Ohne High-Tech ist ein KRAMSKI HPP nicht herzustellen. Ohne Handarbeit ebensowenig. Eine Symbiose, die vom blanken Edelstahlblock bis zum Endprodukt reicht.

Es sind über 30 Einzelarbeitsgänge erforderlich, um die für die HPP Serie charakteristische Geometrie auf einer High-Speed-Fräsmaschine dreidimensional aus dem „Vollen“ herauszuarbeiten. Bis der blanke Materialblock die gewünschte Form annimmt, jede Kontur und jedes Rillenbild detailgetreu abgebildet ist, benötigen Putterköpfe aus Aluminium rund zwei Stunden. Um das Dreifache länger brauchen die Modelle aus Edelstahl.

PERFECTION

Aus der Goldstadt

Nach dem Präzisionfräsen wird mit viel handwerklichem Geschick jeder Putterkopf rückstandsfrei gesäubert, geschliffen und poliert. Etwa zwei Stunden benötigt ein routinierter Fachmann hierfür. KRAMSKI PUTTER ist in der „Goldstadt Pforzheim“, dem Zentrum der Schmuck- und Uhrenindustrie, beheimatet, und beschäftigt fast ausschließlich ehemalige Goldschmiede, deren Expertise und Sorgfalt bei solchen Arbeitsgängen besonders zum Tragen kommt.

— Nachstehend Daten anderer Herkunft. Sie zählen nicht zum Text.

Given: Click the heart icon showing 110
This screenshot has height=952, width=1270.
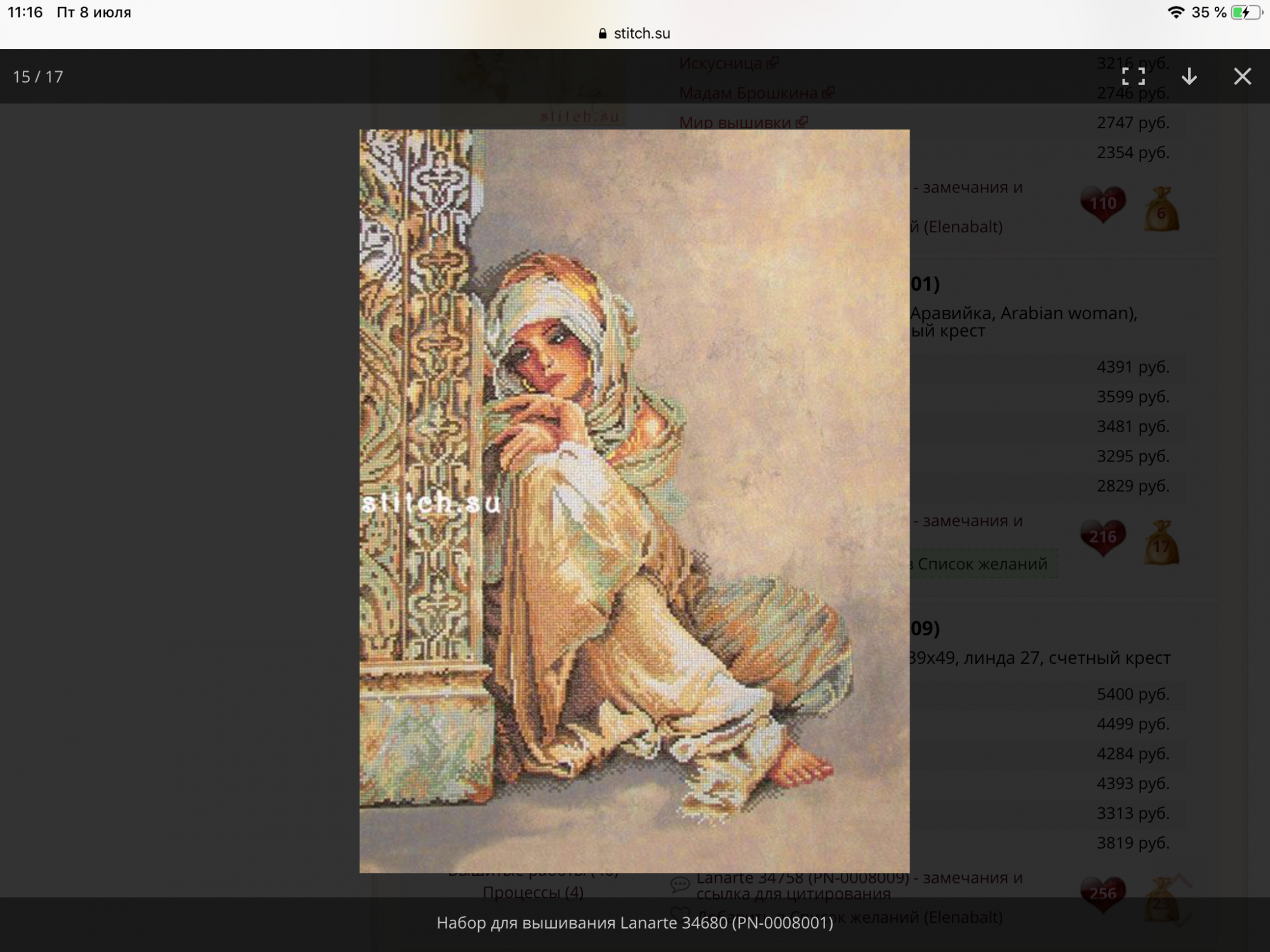Looking at the screenshot, I should pyautogui.click(x=1103, y=204).
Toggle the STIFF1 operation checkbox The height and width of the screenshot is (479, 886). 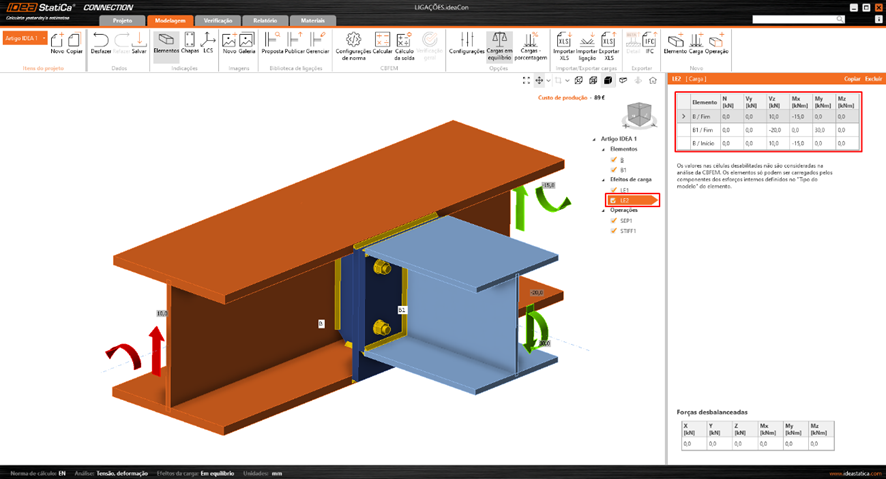pyautogui.click(x=613, y=231)
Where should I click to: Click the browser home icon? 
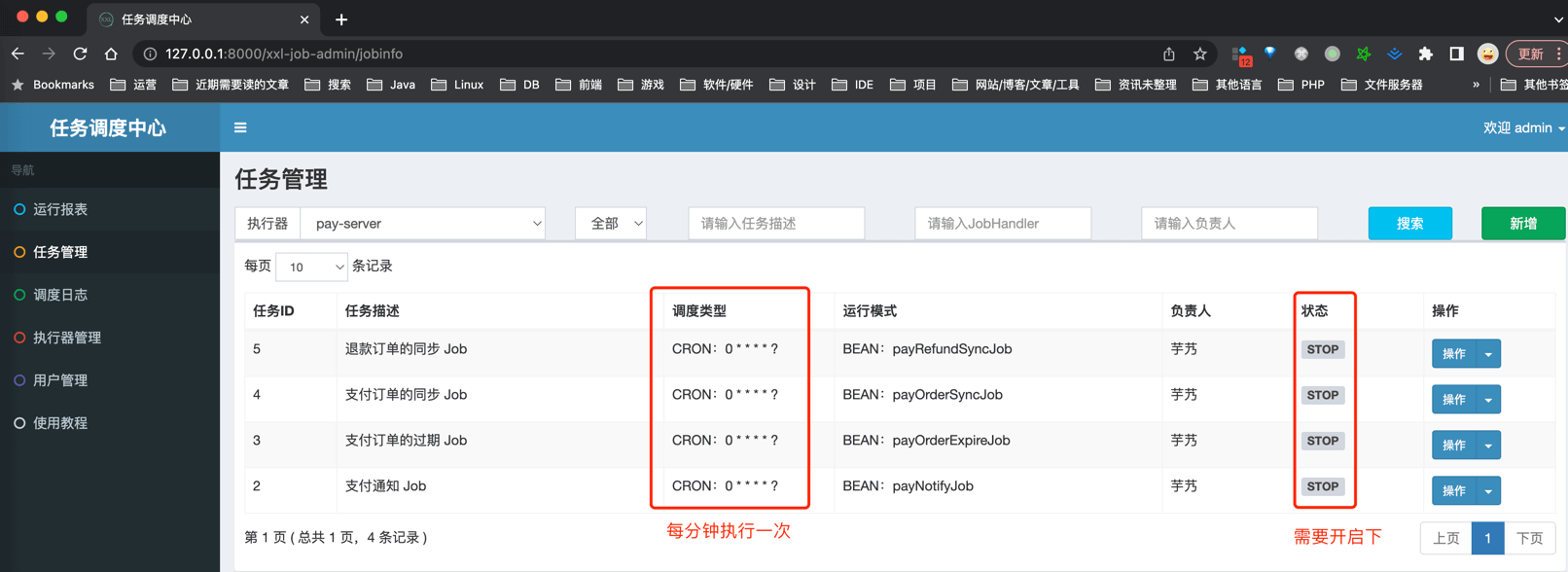(111, 54)
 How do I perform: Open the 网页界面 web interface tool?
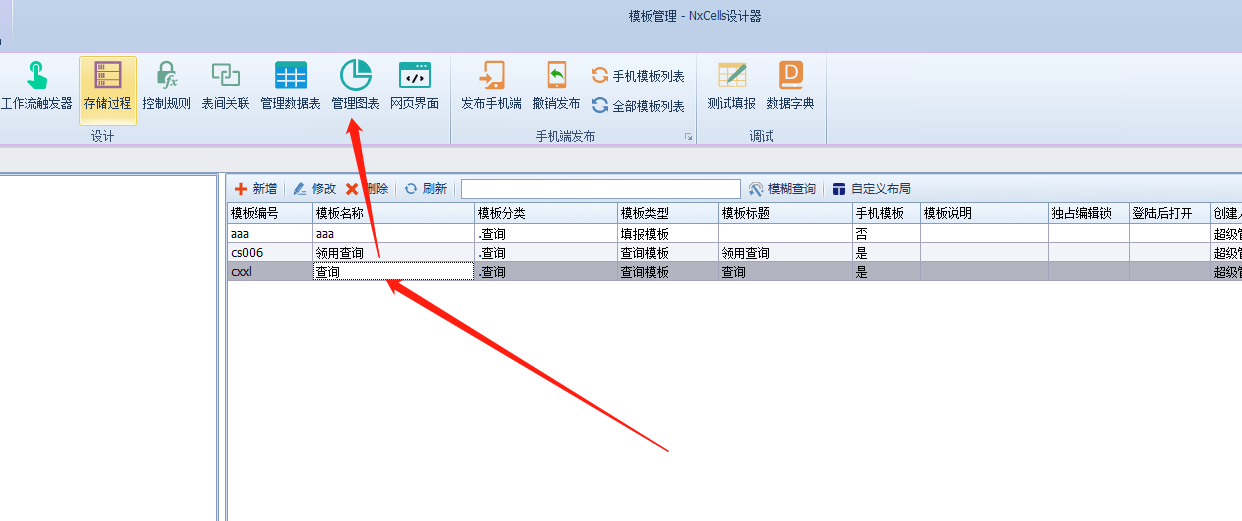coord(414,86)
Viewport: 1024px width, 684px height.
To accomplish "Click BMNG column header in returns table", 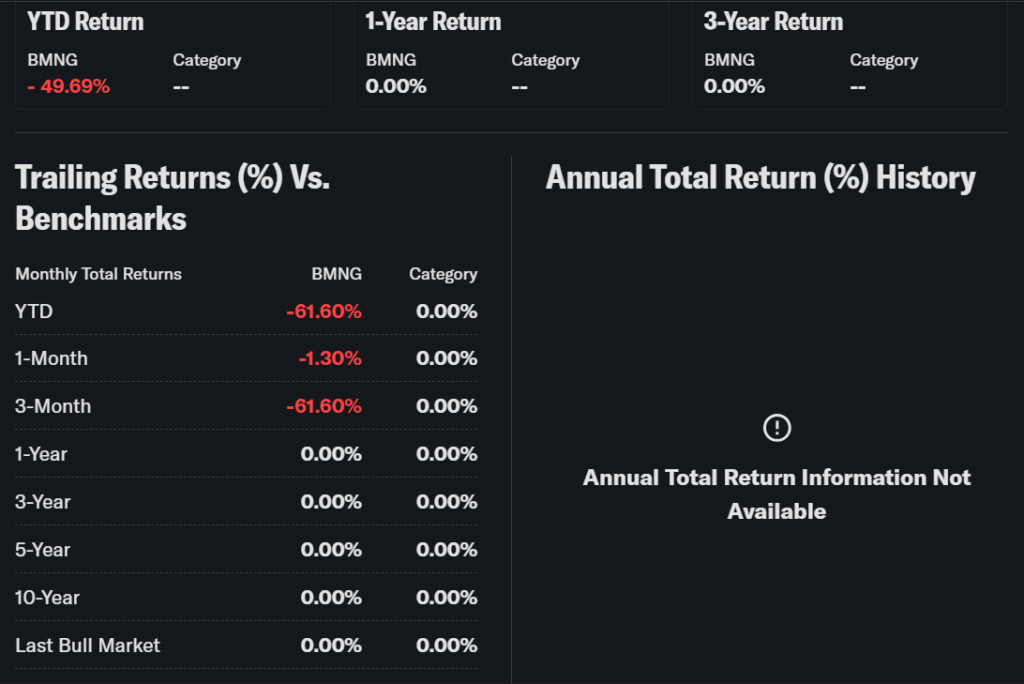I will point(336,274).
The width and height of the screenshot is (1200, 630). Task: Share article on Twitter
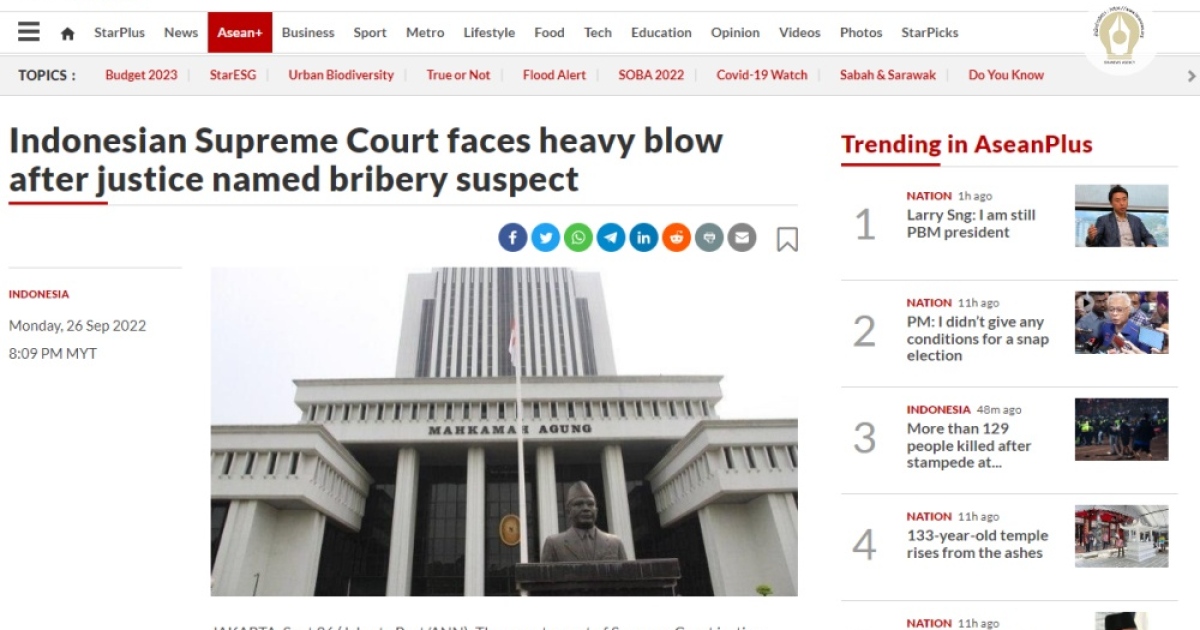546,237
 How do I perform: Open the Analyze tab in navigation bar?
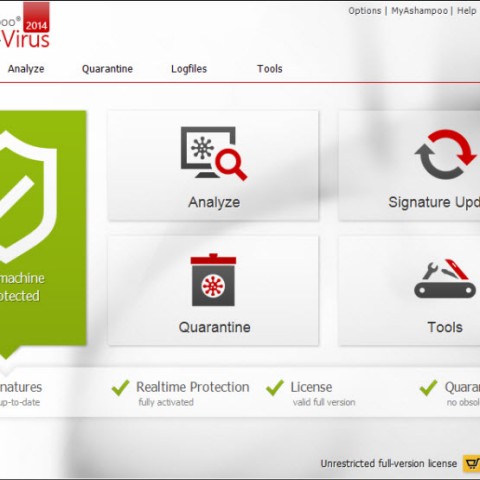pyautogui.click(x=26, y=69)
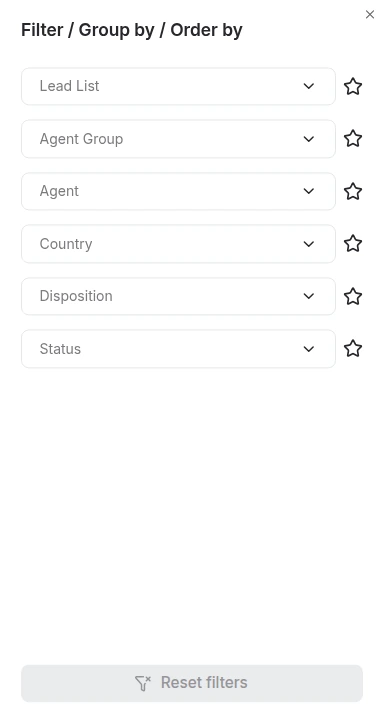Favorite the Lead List filter star
The image size is (386, 720).
click(x=353, y=86)
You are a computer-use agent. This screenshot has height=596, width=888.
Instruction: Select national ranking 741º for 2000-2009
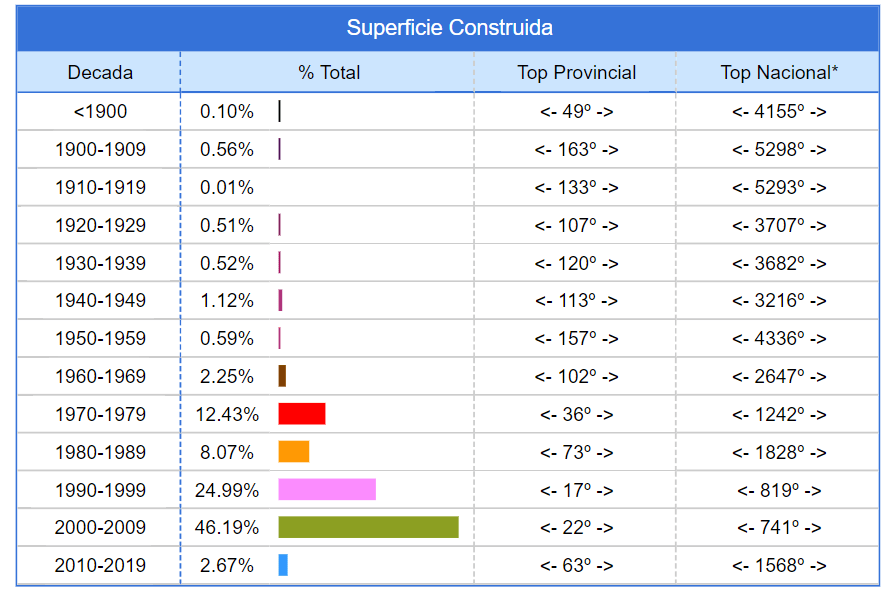(779, 527)
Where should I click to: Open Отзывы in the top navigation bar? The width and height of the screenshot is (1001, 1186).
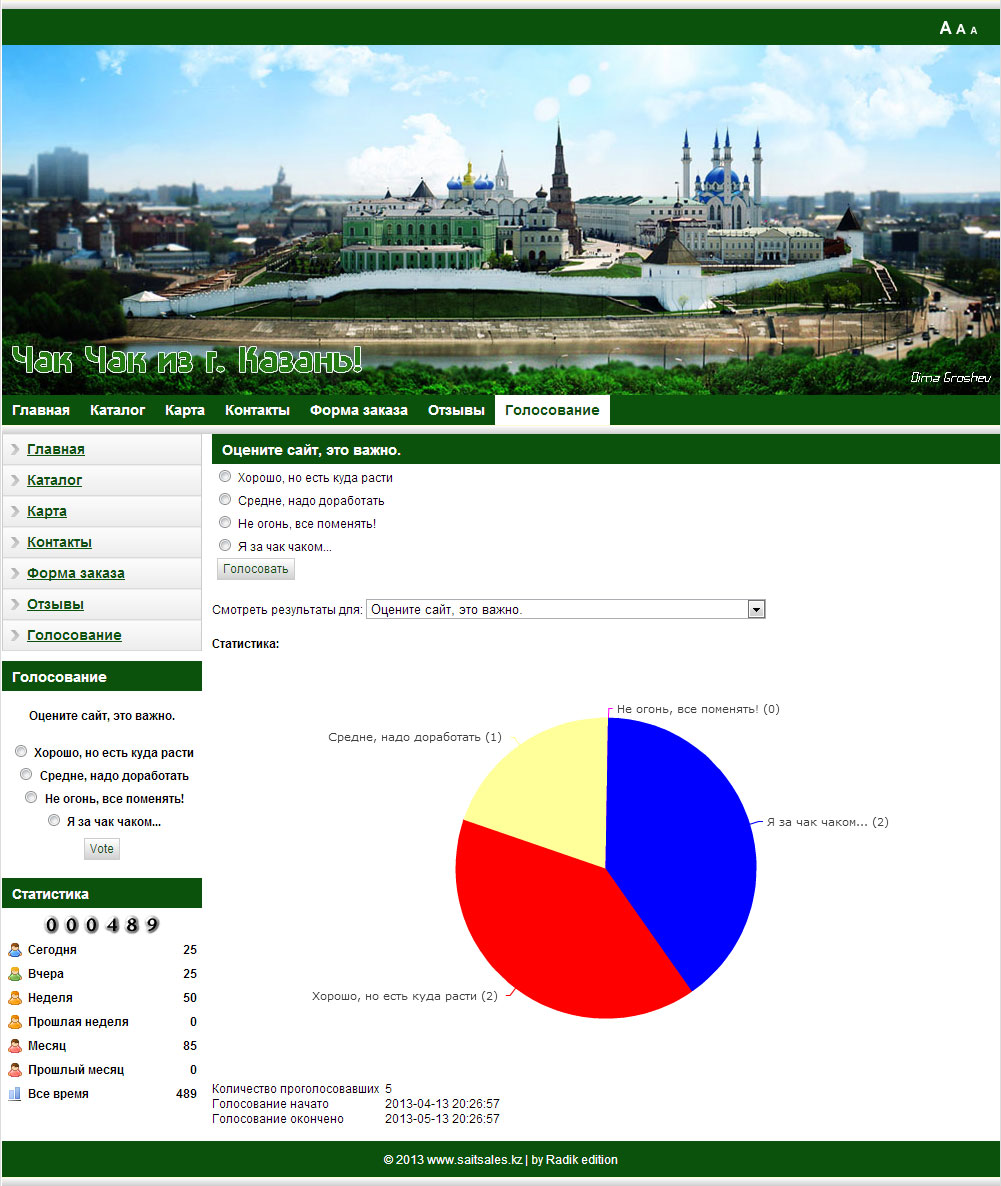tap(456, 410)
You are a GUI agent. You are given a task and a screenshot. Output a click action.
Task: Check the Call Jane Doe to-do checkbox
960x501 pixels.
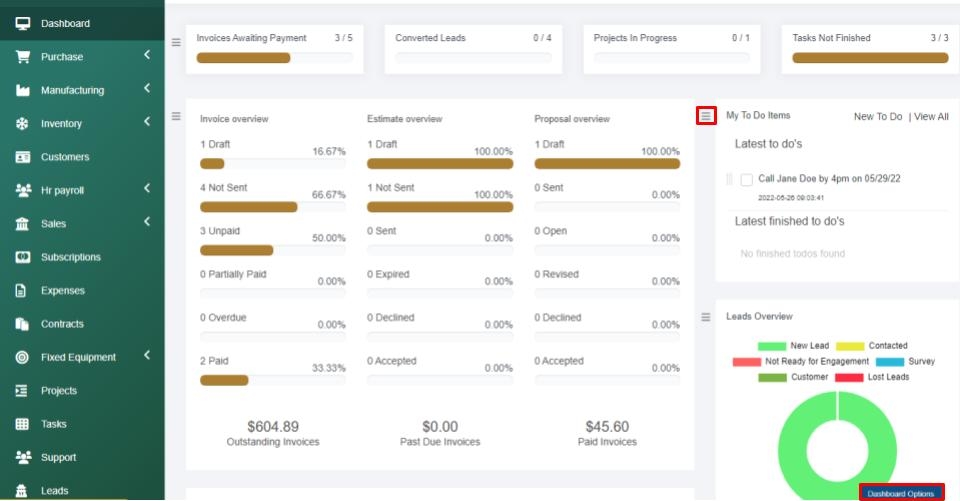click(x=746, y=179)
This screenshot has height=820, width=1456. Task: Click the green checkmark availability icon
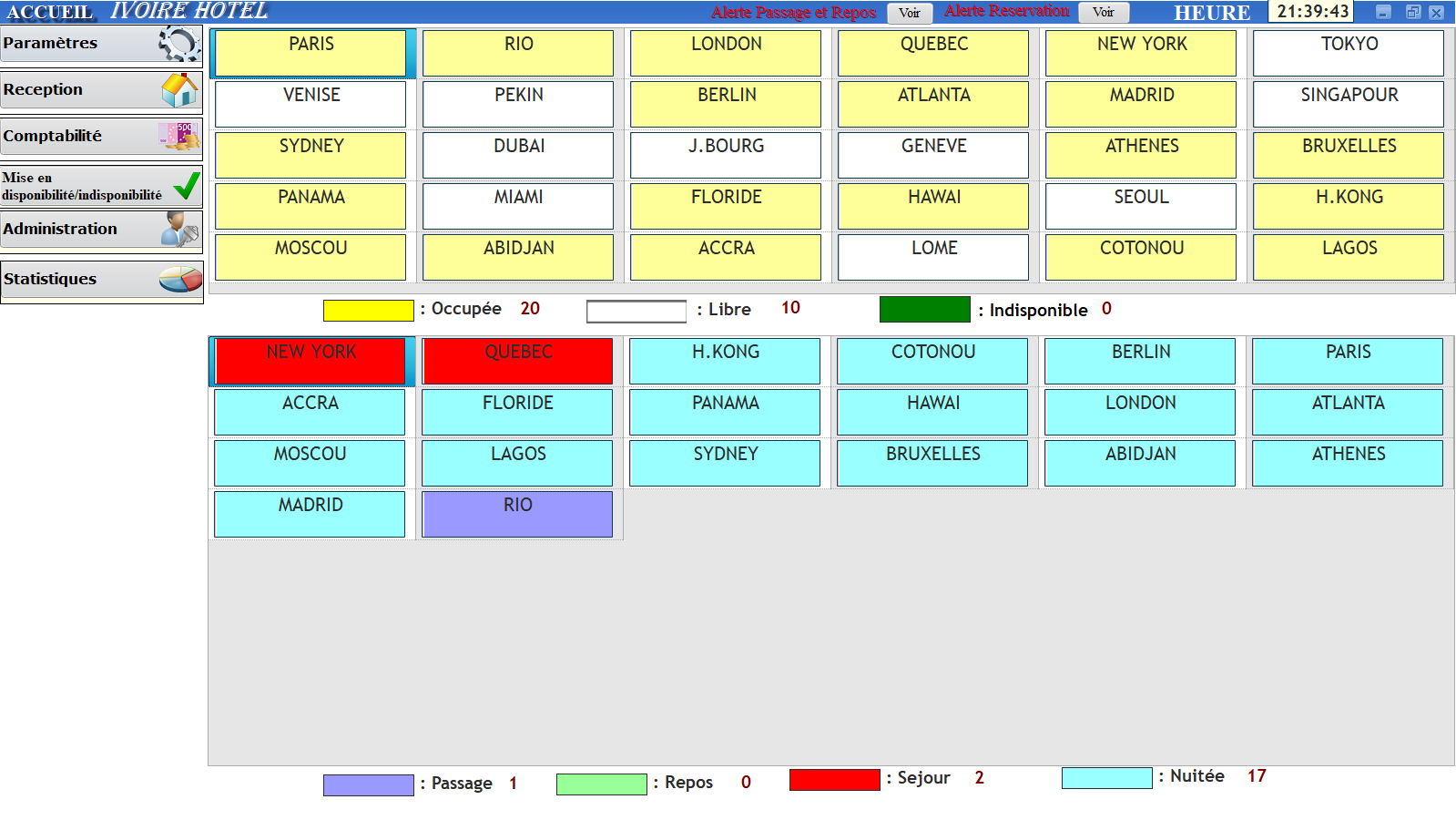(x=187, y=186)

Denn erst eine homogene, absolut kratzfreie und geschlossene Oberflächenstruktur ermöglicht die Krönung eines jeden KRAMSKI Putters: die perfekt ausgeführte Beschichtung.

KOMPROMISSLOSES

Premium Finish

Ob hochwertig farbeloxiert oder mehrfach galvanisch veredelt mit jeweils einer Gold-, Nickel-, Palladium-, Platin- oder Ruthenium-Schicht – bei unserem sorgsamen Premium-Finish ist es unser Ziel, den Verschleiß durch die tägliche Nutzung, durch Wind und Wetter, aber auch durch den Einsatz von Kunstdünger auf den Grüns einzudämmen. Perfekt geschützt ist jeder KRAMSKI Putter allerdings erst dann, wenn er gut gereinigt wird und nach jedem Gebrauch die eigens dafür entwickelte Schutzhülle zum Einsatz kommt. Aber bei so viel Liebe in der Herstellung, wäre alles andere kaum vorstellbar.